It’s one of my all-time favourite Rogue Trooper stories, one of the very best from the classic run- I’d put it up there with “The Marauders,” “Fort Neuro,” “Eye of the Traitor,” etc. Superb Cam Kennedy art on an action-packed story in which the status quo is suddenly turned upside-down- there’s a death and a return, a terrible betrayal, and all sorts of dark hints about what might be going on back on Milli-Com. But having set all this up and then given us so many questions to ponder, the conclusion – epic though it is – gives us precious few answers, and there are no long-term implications as the strip continues, it’s almost as if the events hadn’t happened.
I’ve been thinking about it all these years, largely because it’s so powerful, and I eventually decided that I could get a pretty decent story by coming up with answers of my own.

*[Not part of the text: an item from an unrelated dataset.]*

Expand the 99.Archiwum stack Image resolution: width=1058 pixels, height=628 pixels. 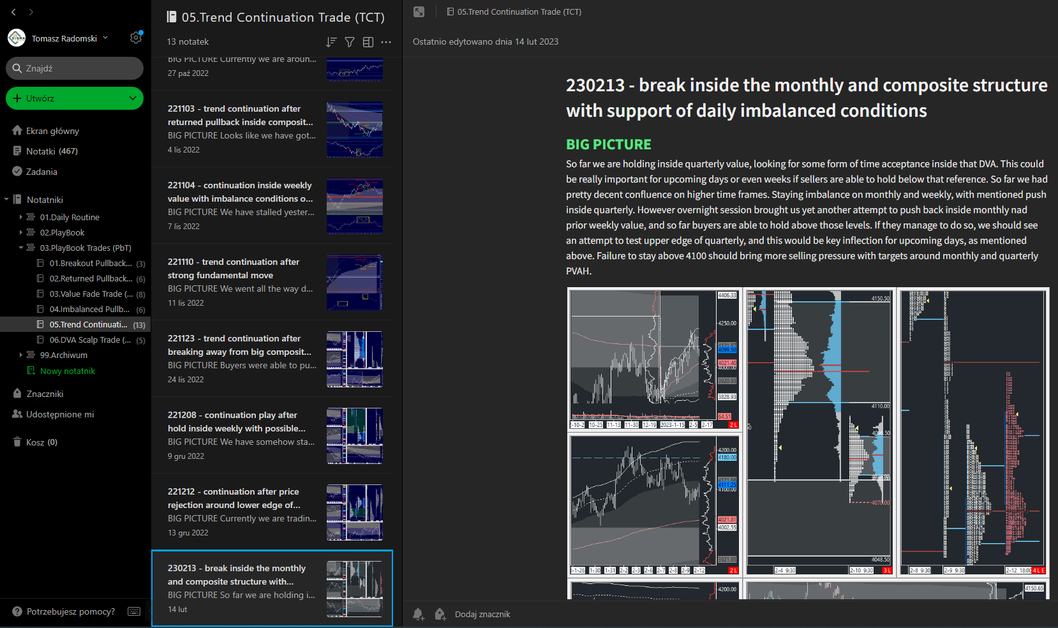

We’ve also just found out that you’re working with Henry Flint on a Strontium Dog story this Christmas. Can you offer any hints as to what that’s about?”

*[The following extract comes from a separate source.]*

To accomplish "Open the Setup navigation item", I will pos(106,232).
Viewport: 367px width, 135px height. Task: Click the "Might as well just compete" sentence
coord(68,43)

“Doghouse Roses” sees a pair of mutant civilians from Milton Keynes visiting the base of the Search/Destroy Agency, intent on making a fly-on-the-wall documentary about their Strontium Dog heroes. You’ll see all the old favourites- Johnny & Wulf, obviously, but also Middenface, the Torso from Newcastle, Evans the Fist, Spud Murphy, the Stixes and more- but from a point of view that may seem a little unfamiliar.
There’ll also be some odd goings-on in the showers, a CUR prisoner we’d all like to see the back of, and a brief discussion on the future of the ancient English county of Durham. Oh my poor heartses, etc etc.
And Henry is, of course, knocking it out of the park.